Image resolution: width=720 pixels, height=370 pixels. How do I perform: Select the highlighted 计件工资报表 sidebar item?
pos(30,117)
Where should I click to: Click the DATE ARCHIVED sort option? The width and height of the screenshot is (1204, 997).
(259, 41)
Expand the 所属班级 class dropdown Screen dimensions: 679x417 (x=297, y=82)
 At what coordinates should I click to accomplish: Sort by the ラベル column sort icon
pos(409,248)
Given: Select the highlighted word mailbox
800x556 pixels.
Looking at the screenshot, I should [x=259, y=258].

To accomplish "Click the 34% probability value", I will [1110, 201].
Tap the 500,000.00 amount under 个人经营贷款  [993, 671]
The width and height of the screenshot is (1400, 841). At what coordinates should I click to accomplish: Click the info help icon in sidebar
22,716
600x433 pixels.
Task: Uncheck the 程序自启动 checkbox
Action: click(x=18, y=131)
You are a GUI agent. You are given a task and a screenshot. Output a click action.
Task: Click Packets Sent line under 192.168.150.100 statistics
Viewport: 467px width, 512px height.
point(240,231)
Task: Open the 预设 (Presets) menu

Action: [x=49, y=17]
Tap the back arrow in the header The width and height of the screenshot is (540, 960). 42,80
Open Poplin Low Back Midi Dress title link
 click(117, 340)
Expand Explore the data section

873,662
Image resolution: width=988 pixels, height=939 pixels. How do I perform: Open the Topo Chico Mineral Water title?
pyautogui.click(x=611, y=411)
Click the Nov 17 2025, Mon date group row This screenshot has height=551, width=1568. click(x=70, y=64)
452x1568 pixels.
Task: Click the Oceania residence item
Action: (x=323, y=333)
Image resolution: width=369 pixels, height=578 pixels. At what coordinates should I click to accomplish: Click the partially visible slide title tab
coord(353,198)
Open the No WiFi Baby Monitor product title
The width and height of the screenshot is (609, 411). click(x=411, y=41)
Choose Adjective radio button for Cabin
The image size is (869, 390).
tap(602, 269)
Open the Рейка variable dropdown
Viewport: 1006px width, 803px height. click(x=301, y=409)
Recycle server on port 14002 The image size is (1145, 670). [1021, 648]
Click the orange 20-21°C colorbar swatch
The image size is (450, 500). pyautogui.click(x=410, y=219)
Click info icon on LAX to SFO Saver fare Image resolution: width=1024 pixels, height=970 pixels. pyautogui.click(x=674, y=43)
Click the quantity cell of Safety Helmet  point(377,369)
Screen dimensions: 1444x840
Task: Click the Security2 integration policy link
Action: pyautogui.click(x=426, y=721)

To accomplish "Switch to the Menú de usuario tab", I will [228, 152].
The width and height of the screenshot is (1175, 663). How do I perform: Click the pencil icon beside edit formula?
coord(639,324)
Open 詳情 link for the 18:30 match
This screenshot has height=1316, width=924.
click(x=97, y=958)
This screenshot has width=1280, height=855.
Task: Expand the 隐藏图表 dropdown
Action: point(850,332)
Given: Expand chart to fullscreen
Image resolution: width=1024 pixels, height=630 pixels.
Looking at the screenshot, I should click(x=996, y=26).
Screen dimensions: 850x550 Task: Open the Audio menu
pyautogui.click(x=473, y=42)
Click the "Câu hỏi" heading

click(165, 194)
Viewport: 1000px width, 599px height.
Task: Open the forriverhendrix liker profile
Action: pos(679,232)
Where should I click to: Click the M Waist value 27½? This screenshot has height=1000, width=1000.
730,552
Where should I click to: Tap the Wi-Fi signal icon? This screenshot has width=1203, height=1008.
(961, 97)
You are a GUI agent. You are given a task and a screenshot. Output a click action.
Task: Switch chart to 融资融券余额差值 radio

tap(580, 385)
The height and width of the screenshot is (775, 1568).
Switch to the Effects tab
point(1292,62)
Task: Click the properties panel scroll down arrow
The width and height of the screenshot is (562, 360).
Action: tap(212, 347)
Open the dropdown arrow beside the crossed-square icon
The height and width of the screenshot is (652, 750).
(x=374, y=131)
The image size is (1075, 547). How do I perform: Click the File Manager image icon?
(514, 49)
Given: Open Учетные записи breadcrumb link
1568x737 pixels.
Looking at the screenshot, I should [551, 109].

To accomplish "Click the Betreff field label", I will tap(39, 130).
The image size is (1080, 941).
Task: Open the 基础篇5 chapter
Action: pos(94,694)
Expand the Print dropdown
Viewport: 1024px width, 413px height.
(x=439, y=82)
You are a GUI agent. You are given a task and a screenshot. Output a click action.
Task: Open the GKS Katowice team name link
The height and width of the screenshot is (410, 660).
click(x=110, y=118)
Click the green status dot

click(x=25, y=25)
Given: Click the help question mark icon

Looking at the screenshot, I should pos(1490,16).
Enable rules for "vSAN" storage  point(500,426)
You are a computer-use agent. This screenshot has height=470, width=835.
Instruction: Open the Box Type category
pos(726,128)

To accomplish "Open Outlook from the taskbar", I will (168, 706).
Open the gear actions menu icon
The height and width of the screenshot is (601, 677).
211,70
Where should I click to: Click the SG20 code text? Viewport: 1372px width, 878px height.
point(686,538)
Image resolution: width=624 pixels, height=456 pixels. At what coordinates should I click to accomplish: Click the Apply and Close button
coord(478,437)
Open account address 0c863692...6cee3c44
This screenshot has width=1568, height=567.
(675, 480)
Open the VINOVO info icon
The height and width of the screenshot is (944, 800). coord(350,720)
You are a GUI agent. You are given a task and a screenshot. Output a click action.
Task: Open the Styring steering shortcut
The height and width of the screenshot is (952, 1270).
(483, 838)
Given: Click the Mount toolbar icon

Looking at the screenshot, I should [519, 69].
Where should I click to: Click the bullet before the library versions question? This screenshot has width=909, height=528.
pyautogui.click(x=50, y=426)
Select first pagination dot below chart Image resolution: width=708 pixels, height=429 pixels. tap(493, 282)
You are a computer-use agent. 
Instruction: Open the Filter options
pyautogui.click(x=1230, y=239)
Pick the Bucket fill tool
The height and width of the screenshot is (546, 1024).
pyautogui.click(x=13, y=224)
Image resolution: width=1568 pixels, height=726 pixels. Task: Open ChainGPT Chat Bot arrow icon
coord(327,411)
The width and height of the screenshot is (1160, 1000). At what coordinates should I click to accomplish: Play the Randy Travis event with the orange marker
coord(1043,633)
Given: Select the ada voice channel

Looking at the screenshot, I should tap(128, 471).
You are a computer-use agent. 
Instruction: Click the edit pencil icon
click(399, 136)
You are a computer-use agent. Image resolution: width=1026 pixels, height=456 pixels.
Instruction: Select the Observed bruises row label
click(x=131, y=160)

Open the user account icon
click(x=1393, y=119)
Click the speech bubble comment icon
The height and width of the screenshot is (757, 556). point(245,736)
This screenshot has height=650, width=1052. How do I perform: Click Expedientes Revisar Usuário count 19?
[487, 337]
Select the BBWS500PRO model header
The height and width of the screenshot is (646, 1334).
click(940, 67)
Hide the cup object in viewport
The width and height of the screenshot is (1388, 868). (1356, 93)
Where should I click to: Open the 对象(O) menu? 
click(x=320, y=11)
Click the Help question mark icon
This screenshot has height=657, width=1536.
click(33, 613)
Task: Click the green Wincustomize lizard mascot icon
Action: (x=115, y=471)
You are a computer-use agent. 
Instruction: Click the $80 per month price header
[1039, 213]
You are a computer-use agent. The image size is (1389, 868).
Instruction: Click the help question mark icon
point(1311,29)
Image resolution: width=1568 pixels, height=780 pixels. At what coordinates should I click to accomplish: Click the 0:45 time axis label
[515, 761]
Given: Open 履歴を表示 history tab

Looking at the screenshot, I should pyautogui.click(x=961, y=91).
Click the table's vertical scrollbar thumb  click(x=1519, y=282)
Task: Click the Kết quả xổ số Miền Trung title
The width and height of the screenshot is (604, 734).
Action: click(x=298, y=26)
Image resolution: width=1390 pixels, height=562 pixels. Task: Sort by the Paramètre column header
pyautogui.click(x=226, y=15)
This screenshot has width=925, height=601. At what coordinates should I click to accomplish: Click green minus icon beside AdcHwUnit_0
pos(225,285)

> WHAT TO PRODUCE
Please give back, exactly as it stands above, the stretch from the line with "The height and width of the screenshot is (646, 1334)." through the line with "Task: Click the Kết", and no line outside it.

> EXPECTED OUTPUT
The height and width of the screenshot is (646, 1334).
click(940, 67)
Hide the cup object in viewport
The width and height of the screenshot is (1388, 868). (1356, 93)
Where should I click to: Open the 对象(O) menu? 
click(x=320, y=11)
Click the Help question mark icon
This screenshot has height=657, width=1536.
click(33, 613)
Task: Click the green Wincustomize lizard mascot icon
Action: (x=115, y=471)
You are a computer-use agent. 
Instruction: Click the $80 per month price header
[1039, 213]
You are a computer-use agent. The image size is (1389, 868).
Instruction: Click the help question mark icon
point(1311,29)
Image resolution: width=1568 pixels, height=780 pixels. At what coordinates should I click to accomplish: Click the 0:45 time axis label
[515, 761]
Given: Open 履歴を表示 history tab

Looking at the screenshot, I should pyautogui.click(x=961, y=91).
Click the table's vertical scrollbar thumb  click(x=1519, y=282)
Task: Click the Kết quả xổ số Miền Trung title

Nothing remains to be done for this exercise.